◆ **Entries provided**:
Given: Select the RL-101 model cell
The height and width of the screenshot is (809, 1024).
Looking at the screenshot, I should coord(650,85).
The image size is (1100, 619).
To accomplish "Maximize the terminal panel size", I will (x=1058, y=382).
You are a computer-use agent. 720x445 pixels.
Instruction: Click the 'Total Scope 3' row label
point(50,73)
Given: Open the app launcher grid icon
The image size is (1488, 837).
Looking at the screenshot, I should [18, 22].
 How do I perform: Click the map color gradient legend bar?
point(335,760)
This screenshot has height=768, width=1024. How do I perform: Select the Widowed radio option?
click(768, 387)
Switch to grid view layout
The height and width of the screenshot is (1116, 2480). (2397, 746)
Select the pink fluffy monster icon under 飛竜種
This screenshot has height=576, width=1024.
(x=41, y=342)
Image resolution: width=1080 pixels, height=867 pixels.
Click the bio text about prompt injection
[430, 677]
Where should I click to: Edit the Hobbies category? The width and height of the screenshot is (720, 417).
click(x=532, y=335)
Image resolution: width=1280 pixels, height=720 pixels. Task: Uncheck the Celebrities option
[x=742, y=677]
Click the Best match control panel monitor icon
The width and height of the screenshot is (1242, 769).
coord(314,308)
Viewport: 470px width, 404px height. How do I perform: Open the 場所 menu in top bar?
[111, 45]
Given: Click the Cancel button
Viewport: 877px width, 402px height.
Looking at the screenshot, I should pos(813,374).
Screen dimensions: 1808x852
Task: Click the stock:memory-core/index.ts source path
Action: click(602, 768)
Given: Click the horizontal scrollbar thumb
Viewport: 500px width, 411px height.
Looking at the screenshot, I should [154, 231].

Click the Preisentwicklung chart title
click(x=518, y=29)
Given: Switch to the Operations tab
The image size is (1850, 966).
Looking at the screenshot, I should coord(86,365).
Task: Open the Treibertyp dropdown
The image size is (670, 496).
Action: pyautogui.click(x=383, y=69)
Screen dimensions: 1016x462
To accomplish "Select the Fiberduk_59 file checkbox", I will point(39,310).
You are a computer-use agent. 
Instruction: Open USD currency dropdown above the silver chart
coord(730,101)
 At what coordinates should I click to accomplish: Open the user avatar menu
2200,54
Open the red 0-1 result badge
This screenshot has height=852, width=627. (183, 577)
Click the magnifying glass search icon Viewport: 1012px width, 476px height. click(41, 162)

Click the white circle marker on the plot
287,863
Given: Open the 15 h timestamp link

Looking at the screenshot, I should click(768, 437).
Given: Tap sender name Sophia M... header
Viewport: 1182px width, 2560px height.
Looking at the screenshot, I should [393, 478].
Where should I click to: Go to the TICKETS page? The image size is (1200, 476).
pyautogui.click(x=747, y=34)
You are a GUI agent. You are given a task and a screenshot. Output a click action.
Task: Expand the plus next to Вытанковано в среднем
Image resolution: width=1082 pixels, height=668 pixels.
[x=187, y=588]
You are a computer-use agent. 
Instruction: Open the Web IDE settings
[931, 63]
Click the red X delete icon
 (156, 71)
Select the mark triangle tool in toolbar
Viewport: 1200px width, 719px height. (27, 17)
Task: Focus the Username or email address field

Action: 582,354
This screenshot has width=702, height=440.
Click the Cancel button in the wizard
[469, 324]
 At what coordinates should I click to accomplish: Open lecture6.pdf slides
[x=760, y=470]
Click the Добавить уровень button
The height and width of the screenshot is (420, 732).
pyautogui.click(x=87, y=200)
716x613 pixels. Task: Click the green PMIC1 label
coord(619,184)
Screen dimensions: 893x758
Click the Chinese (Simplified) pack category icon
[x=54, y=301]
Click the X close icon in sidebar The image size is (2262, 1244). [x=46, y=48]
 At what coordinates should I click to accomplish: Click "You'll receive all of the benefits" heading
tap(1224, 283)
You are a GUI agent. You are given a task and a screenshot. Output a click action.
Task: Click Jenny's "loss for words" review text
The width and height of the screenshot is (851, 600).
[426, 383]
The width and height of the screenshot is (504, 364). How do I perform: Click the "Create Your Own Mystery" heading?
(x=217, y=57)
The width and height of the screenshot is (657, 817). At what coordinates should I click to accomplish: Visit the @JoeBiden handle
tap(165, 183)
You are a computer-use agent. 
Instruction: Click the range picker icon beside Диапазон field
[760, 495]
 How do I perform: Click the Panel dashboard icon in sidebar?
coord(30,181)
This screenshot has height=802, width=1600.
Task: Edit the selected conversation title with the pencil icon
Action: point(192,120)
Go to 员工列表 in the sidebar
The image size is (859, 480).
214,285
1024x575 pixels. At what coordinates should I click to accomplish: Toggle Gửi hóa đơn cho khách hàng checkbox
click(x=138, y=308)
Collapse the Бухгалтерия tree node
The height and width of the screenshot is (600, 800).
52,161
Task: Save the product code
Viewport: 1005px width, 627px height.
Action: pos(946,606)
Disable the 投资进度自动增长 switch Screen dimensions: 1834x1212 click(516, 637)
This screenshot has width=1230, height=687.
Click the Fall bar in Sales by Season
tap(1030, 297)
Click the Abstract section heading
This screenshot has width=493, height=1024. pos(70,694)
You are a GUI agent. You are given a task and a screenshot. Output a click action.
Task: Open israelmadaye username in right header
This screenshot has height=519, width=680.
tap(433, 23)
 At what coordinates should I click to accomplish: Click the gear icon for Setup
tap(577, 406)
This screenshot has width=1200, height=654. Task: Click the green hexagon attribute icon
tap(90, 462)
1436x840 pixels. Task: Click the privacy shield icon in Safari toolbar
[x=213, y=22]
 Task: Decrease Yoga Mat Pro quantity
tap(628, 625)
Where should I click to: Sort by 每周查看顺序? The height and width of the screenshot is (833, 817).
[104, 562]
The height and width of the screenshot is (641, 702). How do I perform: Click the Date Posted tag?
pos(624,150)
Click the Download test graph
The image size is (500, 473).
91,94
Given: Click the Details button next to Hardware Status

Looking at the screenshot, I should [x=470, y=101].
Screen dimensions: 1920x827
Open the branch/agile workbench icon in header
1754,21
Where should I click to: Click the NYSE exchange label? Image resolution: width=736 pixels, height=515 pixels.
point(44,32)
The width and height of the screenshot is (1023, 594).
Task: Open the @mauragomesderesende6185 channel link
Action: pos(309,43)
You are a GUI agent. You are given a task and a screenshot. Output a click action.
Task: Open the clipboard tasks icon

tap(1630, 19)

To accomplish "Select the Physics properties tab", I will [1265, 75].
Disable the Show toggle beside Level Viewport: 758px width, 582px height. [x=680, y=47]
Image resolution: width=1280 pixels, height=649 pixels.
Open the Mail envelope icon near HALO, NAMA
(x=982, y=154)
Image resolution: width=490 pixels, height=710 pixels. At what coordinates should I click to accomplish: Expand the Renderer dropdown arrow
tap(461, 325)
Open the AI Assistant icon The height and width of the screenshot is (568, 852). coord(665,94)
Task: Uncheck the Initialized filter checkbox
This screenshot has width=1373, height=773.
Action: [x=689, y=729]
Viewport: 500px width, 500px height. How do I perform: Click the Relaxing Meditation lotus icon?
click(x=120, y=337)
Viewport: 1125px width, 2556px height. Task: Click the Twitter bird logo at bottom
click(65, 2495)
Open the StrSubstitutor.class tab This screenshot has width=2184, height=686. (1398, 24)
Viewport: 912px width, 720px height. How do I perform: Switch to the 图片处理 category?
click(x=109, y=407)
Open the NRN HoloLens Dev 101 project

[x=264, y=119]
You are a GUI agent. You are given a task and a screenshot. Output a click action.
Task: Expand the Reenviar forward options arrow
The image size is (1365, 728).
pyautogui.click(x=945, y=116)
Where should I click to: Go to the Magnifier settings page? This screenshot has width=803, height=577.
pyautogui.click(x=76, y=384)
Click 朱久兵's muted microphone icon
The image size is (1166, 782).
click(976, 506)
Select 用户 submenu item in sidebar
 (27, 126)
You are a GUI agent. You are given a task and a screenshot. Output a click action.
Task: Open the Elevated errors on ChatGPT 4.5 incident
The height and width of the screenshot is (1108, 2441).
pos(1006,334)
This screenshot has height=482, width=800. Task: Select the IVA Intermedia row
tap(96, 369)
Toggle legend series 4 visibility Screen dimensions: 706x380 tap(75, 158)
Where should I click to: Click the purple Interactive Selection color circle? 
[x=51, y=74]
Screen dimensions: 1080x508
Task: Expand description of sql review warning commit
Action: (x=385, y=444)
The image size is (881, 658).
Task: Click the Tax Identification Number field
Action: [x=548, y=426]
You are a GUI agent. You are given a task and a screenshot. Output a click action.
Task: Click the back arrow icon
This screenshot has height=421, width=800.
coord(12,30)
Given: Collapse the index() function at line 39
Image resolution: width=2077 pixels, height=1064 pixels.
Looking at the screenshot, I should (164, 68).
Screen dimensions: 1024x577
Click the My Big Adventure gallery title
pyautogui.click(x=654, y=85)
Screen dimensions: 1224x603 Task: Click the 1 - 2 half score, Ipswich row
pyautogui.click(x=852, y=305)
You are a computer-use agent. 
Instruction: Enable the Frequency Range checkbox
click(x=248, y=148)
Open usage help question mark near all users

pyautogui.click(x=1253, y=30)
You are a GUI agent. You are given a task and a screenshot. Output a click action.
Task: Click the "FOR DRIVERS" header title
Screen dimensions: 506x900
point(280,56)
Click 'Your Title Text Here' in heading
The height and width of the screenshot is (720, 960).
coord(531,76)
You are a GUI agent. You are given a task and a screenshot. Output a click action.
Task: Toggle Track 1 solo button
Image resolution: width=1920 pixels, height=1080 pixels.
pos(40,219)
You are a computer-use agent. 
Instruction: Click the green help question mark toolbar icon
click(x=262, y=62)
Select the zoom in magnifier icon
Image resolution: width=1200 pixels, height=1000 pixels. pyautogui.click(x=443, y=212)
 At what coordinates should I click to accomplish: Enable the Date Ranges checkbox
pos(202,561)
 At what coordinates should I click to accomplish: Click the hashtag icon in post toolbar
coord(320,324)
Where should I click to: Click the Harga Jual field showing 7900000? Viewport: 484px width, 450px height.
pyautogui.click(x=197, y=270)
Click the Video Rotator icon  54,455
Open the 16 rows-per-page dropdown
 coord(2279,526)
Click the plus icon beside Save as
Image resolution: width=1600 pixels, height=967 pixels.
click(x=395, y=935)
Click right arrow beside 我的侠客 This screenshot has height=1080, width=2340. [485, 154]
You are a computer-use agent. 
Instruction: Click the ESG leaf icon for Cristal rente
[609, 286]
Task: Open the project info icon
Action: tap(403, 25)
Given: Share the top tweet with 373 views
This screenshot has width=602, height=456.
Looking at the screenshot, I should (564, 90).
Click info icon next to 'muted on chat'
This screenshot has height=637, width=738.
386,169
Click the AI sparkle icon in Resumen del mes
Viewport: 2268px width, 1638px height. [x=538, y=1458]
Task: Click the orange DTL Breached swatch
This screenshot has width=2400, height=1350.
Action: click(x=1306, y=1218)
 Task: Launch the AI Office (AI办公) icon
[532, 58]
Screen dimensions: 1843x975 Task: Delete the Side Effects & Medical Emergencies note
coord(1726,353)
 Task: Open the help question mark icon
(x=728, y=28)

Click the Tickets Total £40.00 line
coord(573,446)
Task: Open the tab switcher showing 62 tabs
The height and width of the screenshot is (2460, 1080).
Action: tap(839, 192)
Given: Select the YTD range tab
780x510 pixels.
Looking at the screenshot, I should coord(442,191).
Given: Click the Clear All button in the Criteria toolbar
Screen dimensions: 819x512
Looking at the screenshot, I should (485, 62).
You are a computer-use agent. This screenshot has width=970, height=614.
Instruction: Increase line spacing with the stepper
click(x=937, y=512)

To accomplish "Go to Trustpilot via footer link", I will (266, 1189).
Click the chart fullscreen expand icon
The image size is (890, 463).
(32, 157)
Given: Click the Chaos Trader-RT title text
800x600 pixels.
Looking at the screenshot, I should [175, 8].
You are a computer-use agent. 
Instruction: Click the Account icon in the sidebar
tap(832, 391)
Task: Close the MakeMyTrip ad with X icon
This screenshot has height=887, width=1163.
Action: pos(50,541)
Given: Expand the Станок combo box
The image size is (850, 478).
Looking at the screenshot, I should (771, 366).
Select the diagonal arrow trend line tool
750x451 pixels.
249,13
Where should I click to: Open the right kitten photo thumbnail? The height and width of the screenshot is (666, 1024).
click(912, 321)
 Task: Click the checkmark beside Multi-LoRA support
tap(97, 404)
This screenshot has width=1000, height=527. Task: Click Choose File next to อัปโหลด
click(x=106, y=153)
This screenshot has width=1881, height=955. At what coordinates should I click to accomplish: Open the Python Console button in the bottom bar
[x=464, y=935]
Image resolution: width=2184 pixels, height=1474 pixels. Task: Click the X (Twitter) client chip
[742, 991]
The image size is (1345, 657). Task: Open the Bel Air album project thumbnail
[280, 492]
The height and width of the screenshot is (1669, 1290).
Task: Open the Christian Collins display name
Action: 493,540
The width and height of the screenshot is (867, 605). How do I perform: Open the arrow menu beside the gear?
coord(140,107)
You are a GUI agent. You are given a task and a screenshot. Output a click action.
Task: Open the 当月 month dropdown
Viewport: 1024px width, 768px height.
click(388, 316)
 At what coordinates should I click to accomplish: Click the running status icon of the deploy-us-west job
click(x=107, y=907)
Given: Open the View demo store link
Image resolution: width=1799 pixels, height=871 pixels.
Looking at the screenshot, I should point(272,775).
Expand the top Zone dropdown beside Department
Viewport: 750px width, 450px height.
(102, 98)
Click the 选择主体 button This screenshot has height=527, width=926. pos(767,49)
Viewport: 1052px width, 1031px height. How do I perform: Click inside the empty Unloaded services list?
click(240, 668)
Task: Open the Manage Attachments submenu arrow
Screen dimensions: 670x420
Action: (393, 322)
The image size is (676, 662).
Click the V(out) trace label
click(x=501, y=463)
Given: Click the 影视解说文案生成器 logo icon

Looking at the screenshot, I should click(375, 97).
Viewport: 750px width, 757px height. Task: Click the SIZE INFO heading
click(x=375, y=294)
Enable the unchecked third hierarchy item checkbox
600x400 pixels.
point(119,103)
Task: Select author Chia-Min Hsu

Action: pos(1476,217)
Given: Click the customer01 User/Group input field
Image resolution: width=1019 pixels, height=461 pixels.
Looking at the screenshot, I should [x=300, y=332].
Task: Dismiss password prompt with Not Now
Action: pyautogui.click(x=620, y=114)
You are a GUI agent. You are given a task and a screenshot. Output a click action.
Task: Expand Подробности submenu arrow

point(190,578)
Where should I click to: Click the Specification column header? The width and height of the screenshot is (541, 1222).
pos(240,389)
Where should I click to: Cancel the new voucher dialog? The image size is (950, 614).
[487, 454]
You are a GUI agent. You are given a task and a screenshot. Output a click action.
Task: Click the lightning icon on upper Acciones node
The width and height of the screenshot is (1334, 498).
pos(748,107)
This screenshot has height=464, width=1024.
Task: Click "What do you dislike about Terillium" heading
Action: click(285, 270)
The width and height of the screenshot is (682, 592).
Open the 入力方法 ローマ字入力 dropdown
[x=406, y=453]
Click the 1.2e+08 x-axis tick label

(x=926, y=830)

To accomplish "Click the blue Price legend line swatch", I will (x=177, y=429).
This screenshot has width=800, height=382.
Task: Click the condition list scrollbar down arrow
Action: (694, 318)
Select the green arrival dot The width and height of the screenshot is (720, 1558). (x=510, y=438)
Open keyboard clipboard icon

◆ **What is being asked**: Search the records line by line for the word "plus" and copy every line where it appears.

◆ **Final answer**:
Task: Expand the plus next to Вытанковано в среднем
Click the plus icon beside Save as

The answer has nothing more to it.